**Material for this task**
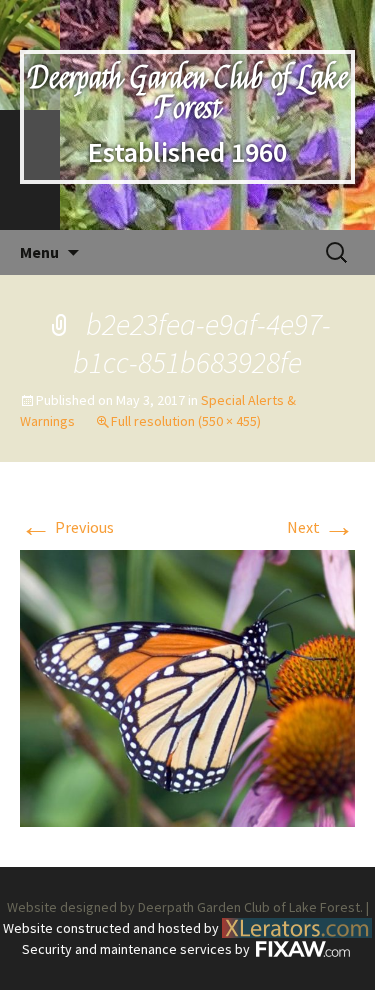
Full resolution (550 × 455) (186, 421)
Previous (67, 527)
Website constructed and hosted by (112, 928)
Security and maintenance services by (137, 949)
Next (321, 527)
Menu (39, 252)
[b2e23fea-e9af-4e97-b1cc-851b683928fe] (187, 686)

**Exercise directions**
Set the preceding data down again word for word, omitting images.

**Written response**
Full resolution (550 × 455) (186, 421)
Previous (67, 527)
Website constructed and hosted by (112, 928)
Security and maintenance services by (137, 949)
Next (321, 527)
Menu (39, 252)
[b2e23fea-e9af-4e97-b1cc-851b683928fe] (187, 686)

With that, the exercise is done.